Working with dates

For this session we will be working with data on Admission and Discharge dates of patients in a hospital.

e.g.

Admit Date          Discharge Date        Reason for Admission

04-OCT-2013     06-OCT-2013                flu
09-OCT-2013     14-NOV-2013                flu
16-SEP-2013      21-DEC-2013               heart
31-May-2013         6-JUN-2013                leg_injury

Working with such “date” information in SAS requires us to use four (4) SAS concepts:

1.  INFORMATS – these statements tell SAS to read a column in our raw data as “date” AND give SAS a picture of how the date is represented in the raw data e.g.  2014-02-07, 02/07/14, etc.

2. FORMATS – the statements that tell the Procs in SAS how to display a variable of type “date”.

3. FUNCTIONS that work with dates.

4.  A fancy use of the PUT function to convert a variable already in a SAS dataset to a “date” variable, so you can use the array of SAS functions that help you use dates in your analysis.

For the example data above we will use SAS to determine:

  •      length of stay for each patient
  •      which quarter in the year did the admission take place
  •     day of the week of admission

Being able to determine these things from our admission data will help us see if certain days of the week or quarters of the year are associated with certain admission reasons.  e.g. do we see more admissions for flu in the first quarter of a year.   Are “leg injuries” more prevalent on a Monday, etc.

The items above are easy to determine with SAS, but the variables holding the information on dates must be of type:  DATE.    We use variables of type NUMERIC and CHARACTER often when we’re using SAS, this session introduces us to variables of type DATE.

To use DATE variables in SAS you need to use informats and, optionally,  formats.

  • informats tell SAS how to read data that should be considered as dates from external files.
  • formats tell SAS how to display variables of type DATE in the output from Procs

This paper gives a great overview of informats and formats.

Using informats to create variables of type DATE when reading data into a SAS dataset

If you are reading data into a SAS dataset with the INPUT statement, you tell SAS a variable is a DATE variable by following its name on the INPUT statement with an “informat” – literally the format you want SAS to use to read in the information, hence the reason it’s called an informat.    You’ll see the informats in blue in the SAS example below.

There are many different informats provided with SAS to give you very fine control over how a variable should be created.

The close cousins to informats  are formats formats give you very fine control over how a variable should be displayed in the output of Procedures (e.g.

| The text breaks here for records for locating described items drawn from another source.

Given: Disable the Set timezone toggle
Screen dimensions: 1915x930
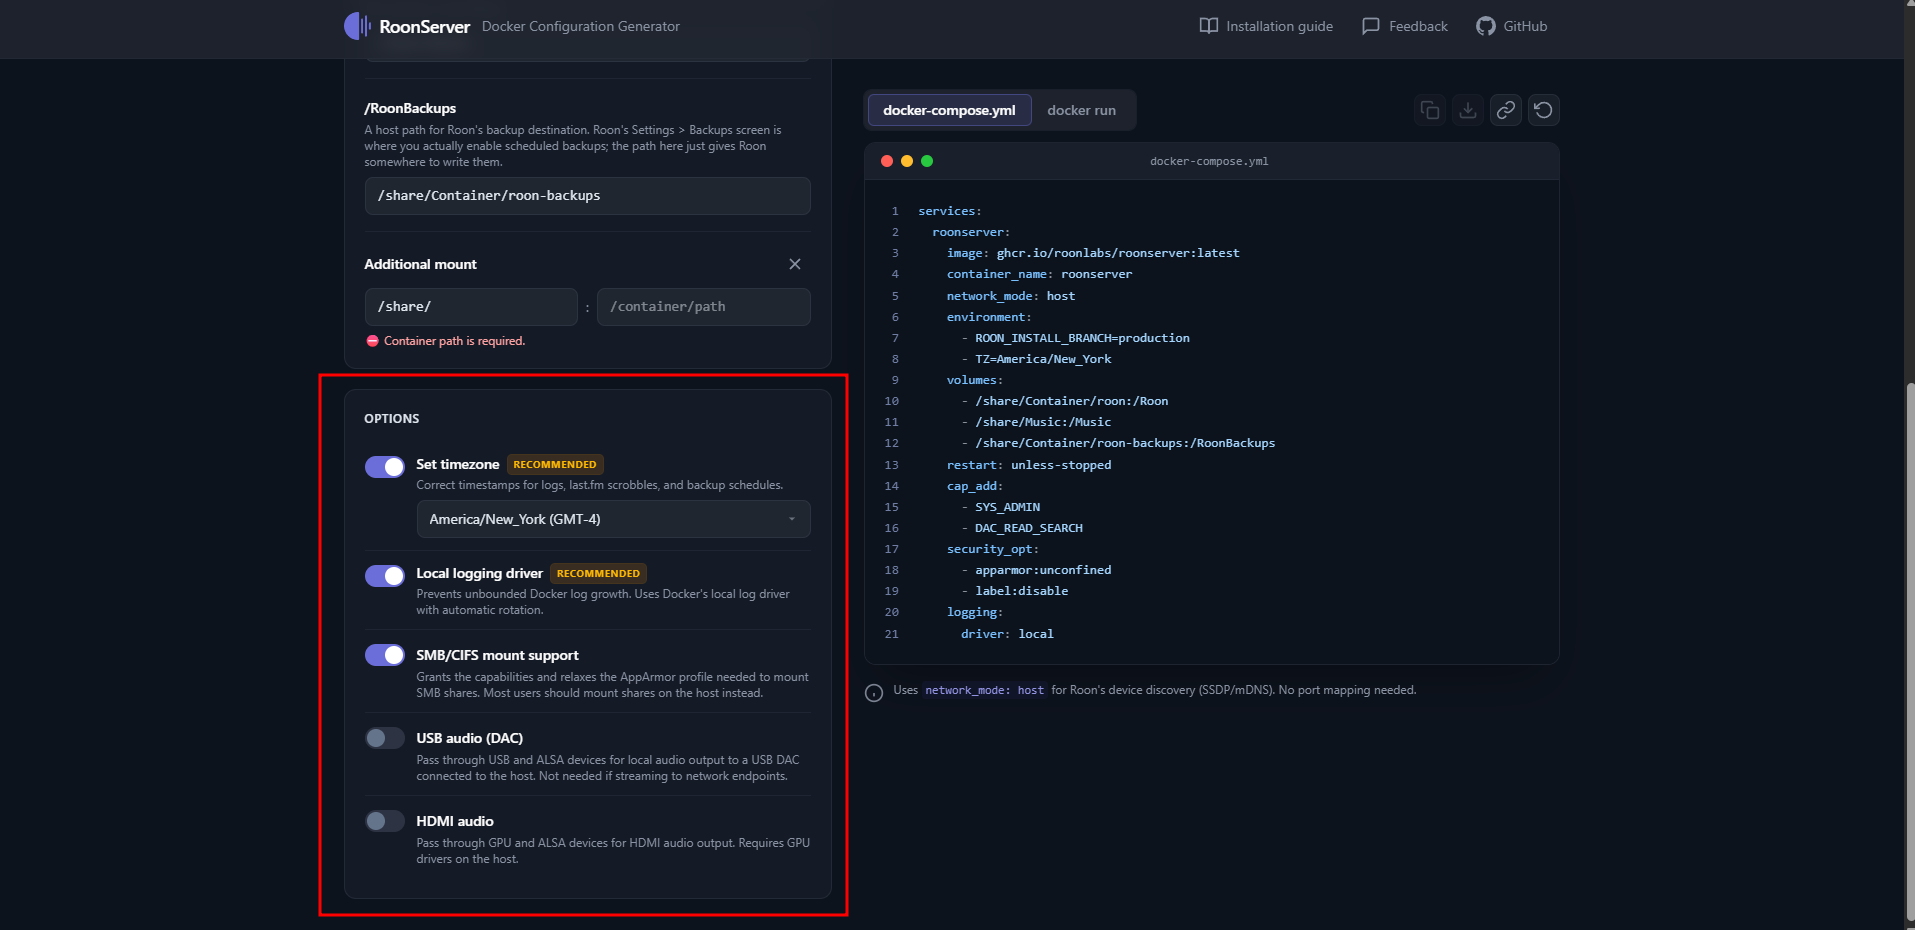Looking at the screenshot, I should pos(385,467).
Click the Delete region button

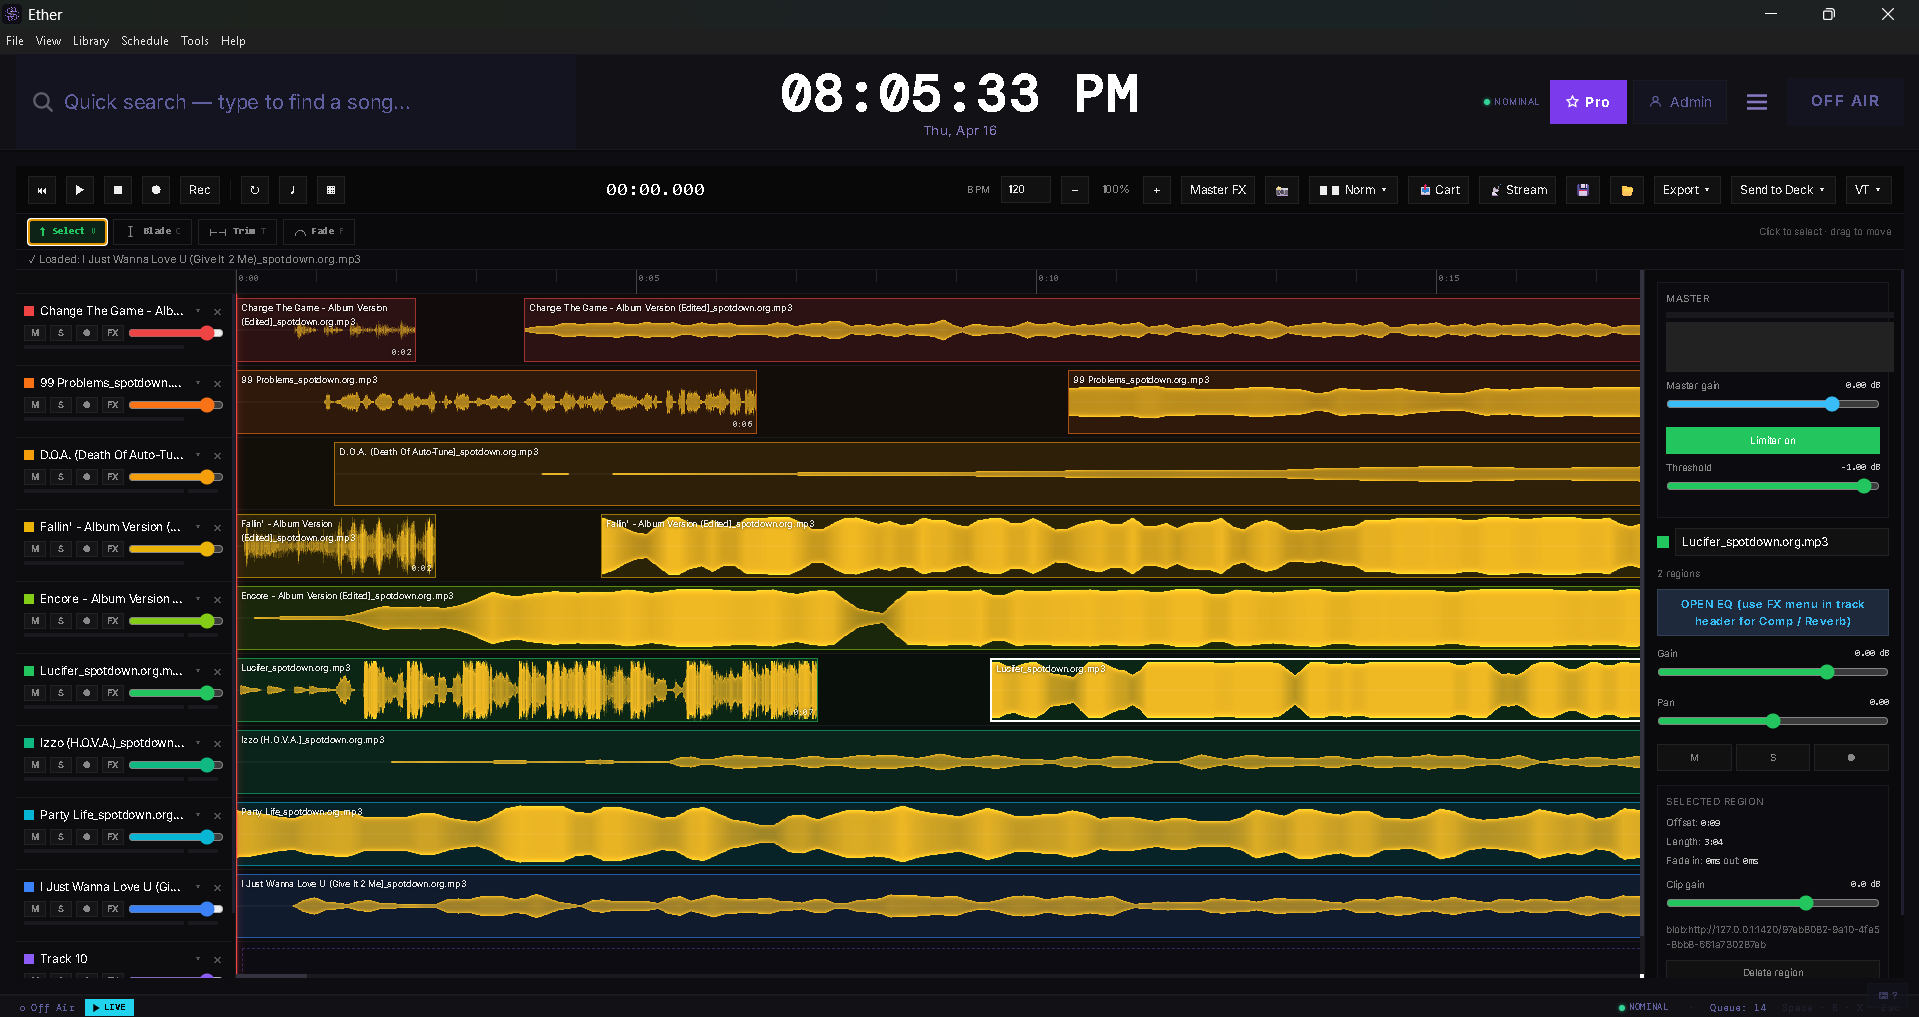tap(1772, 972)
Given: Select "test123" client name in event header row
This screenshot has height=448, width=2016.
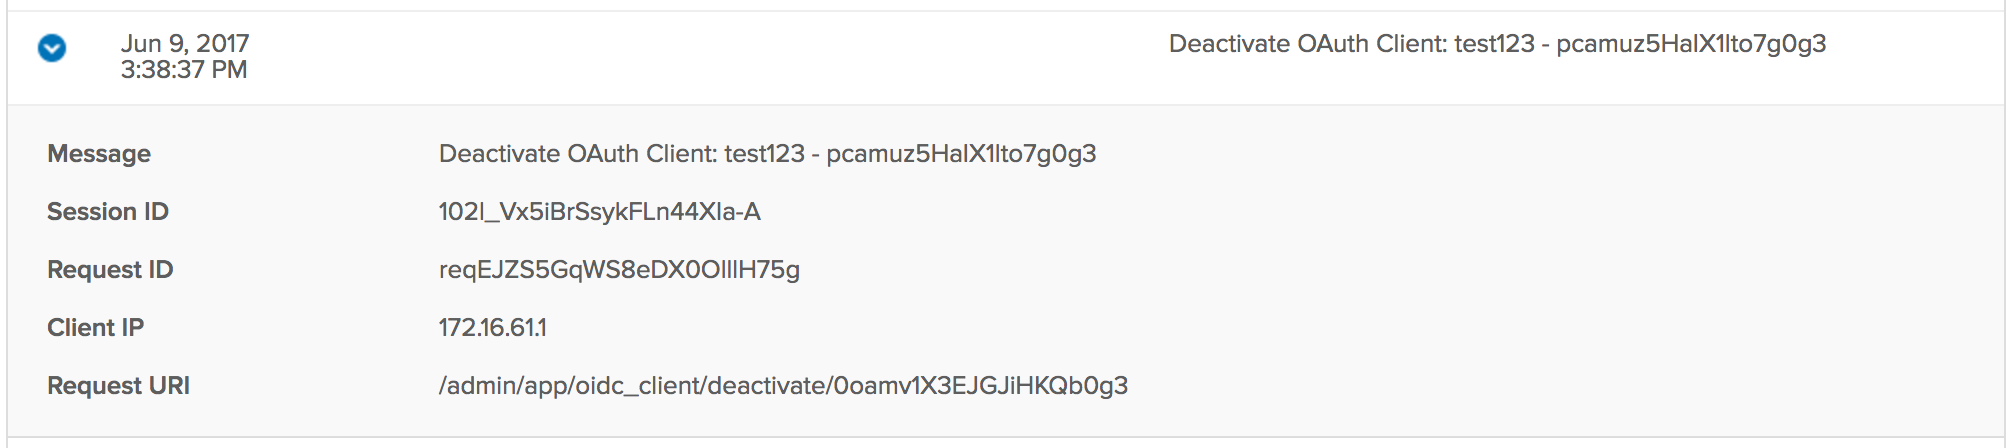Looking at the screenshot, I should (1494, 44).
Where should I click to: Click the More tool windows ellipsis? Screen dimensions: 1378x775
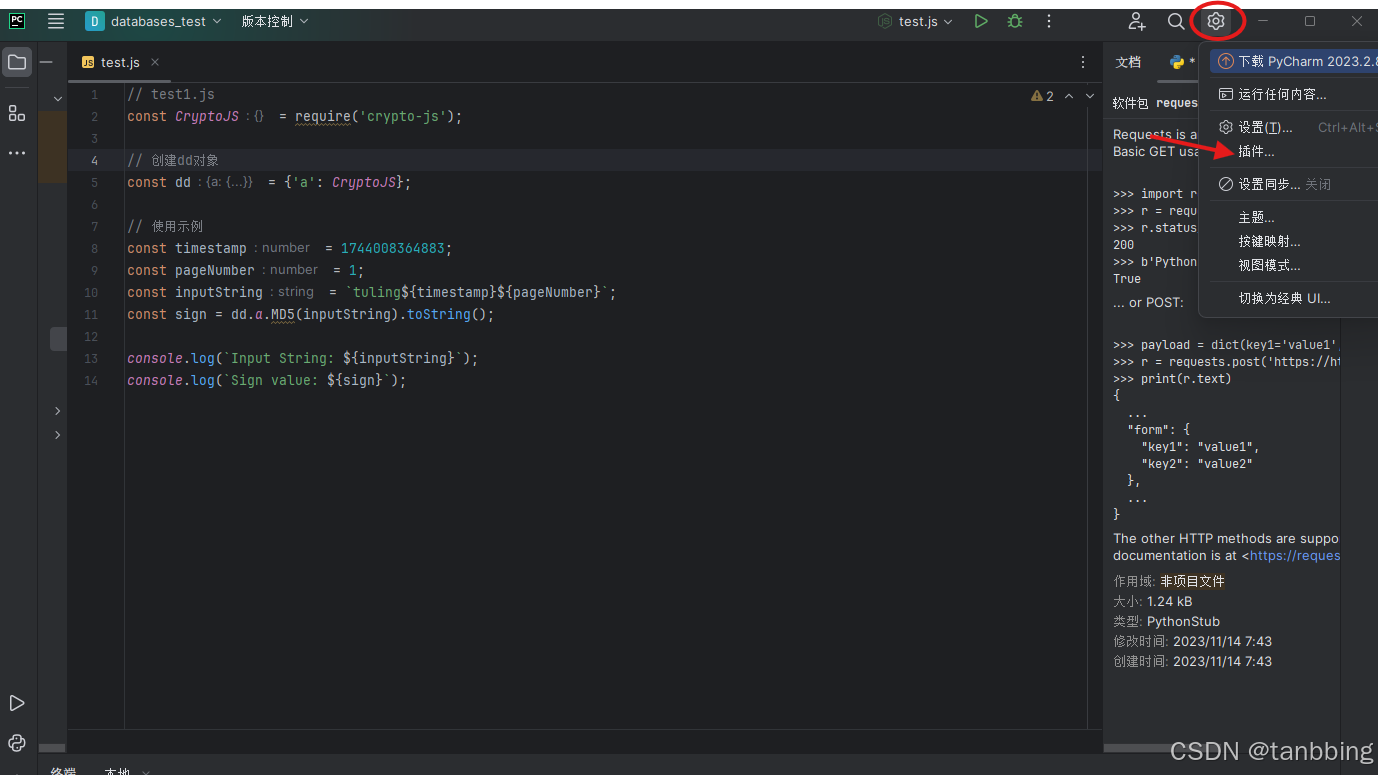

PROC PRINT).

We’ll be using the date11. informat to create variables of type DATE.  You can see thedate11. informat in blue text after both of the admit and discharge variables on the INPUT statement in the SAS example below.

The date11. informat specifies that the variable named just before it on the INPUT statement should be created as type DATE.   Also the date11. informat gives SAS a picture of what the data in the raw data file looks like so SAS knows what part of the data is the day, what part is the month and what part is the year.  If your date data is recorded in a different format in your raw data file than the dd-mmm-yyyy layout we’re using below (e.g. 04-OCT-2013 ) then you merely give SAS the correct informat to describe the way your raw data is setup.  You’ll see a complete list of the informats that apply to reading dates here.  Just choose the one that describes how your raw data on dates has been entered in the external data file you are reading.   Here is a list of the most commonly usedinformats – note all the informats end with a period:
INPUT LOOKS LIKE                       USE THIS INFORMAT
01/23/1963                                                 mmddyy10.
1/23/1963                                                   mmddyy10.
01/23/63                                                     mmddyy8.
1/23/63                                                       mmddyy8.
January 23,1963                                        worddate20.
jan 23, 1963                                               worddate12.
23jan1963                                                  date9.
23jan63                                                      date7.
23-jan-1963                                               date11.
01-23-63                                                   mmddyy8.
19630123                                                 yymmdd8.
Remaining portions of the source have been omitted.